The Centers for Medicare & Medicaid Services recently announced plans to suspend the application of a mandatory regulation on providers of skilled home health care, which was widely praised by leaders in the Medicare post-acute care sector for demonstrating an increased recognition of the human, clinical and fiscal value home health offers the Medicare program and the 3.5 million older Americans who annually depend on the home health benefit.
CMS had recently put forth a Pre-Claim Review Demonstration, which called for mandatory regulatory requirements imposed on America’s home health agencies in an attempt to reduce improper payments. While it is widely acknowledged that program integrity problems must be solved to reduce wasteful spending, there are varying perspectives on how — and if — overly burdensome Medicare rules produce positive results.
Under Pre-Claim Review, a third-party contractor must approve all home health claims before Medicare is authorized to make payment for the delivery of care services.
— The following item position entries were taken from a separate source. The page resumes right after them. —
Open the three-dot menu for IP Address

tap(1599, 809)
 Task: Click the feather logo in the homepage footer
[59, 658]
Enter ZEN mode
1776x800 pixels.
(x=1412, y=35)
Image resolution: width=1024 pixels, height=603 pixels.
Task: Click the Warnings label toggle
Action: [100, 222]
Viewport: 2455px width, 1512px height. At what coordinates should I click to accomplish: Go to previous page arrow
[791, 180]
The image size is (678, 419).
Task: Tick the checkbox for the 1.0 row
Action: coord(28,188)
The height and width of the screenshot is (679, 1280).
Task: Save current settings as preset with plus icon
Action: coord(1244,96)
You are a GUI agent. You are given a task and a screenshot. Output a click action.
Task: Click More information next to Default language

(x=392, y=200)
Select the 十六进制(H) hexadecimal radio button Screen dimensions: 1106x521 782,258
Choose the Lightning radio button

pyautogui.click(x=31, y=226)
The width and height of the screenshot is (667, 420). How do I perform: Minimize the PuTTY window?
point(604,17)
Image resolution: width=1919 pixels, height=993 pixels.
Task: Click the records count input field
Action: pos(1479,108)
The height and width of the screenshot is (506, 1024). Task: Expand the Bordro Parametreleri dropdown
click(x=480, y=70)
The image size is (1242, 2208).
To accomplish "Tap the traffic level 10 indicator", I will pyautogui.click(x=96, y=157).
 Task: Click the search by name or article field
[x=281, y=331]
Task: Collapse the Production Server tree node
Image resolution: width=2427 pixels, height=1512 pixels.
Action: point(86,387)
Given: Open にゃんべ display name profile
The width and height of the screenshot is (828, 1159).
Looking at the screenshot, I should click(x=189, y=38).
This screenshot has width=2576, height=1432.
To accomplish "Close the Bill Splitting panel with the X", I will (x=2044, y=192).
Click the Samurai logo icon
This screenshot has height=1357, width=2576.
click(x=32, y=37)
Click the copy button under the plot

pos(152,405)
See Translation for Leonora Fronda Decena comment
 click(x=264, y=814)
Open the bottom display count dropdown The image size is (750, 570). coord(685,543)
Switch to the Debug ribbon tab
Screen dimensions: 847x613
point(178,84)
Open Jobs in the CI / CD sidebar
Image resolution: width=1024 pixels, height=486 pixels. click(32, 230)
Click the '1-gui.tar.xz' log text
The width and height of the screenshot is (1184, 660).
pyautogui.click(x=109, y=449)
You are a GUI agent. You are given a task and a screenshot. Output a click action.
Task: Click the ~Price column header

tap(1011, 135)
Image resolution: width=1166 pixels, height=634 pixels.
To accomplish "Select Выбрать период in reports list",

The idea was to ensure American tax dollars were put to good use by making sure only patients who needed home health care services were getting them and to root out potential bad actors looking to commit fraud.
In theory, that sounds reasonable. Unfortunately, the results were less than optimal when applied across one state last year. Not only did the Pre-Claim Review fail to address fraud, it led to confusion and extra cost in home care and a slew of inappropriate care denials for elderly Americans due to varying and burdensome regulatory requirements on referring physicians and home health agencies.
Home health agencies reported numerous denials for necessary patient care and unmanageable administrative requirements, putting sick patients at risk and driving up costs for agencies already strapped thin. Reports of technical failures poured in from across the state. Routine services such as physical therapy and nursing care for knee replacement patients were denied simply because the Medicare contractor’s electronic submission system didn’t work properly. Worse yet, the demonstration put government squarely in between the doctor and the Medicare patient.
Fortunately, Health and Human Services Secretary Tom Price and CMS Administrator Seema Verma listened to program concerns raised by bipartisan lawmakers and home health leaders and announced plans to suspend the program. By suspending this troubled program, I hope the provider community can work collectively with the Administration and other stakeholders to develop targeted program integrity reforms that meet Medicare’s goals of cutting cuts and reducing fraud without putting patient interests in the crosshairs.
We are grateful that lawmakers in Congress — particularly Sens. Bill Nelson (D-Fla.) and Marco Rubio (R-Fla.) — spoke out strongly against the program, demonstrating unity across the aisle due to the potential negative impacts on American seniors and persons with disability.
The new administration has the authority to dramatically change the course of the flawed Pre-Claim Review Demonstration as well as other home health regulations that do nothing to improve care, but only pile on duplicative paperwork requirements. I urge them to look closely at what works and what doesn’t, and consider the bearing on home health delivery, cost and quality.
We look forward to working with CMS to expand and strengthen the role of home health in our nation’s healthcare delivery system, which includes developing targeted program integrity systems that are tested and effective. Home health leaders and government agree that we must create solutions that prevent the distribution of improper and fraudulent payments, but a Pre-Claim Review policy is not the right solution.
We thank Medicare and Congress for recognizing the value of skilled home health care in optimizing patient outcomes, reducing health care costs and improving the overall patient experience.
Keith Myers is the chairman of the Partnership for Quality Home Healthcare and CEO of LHC Group.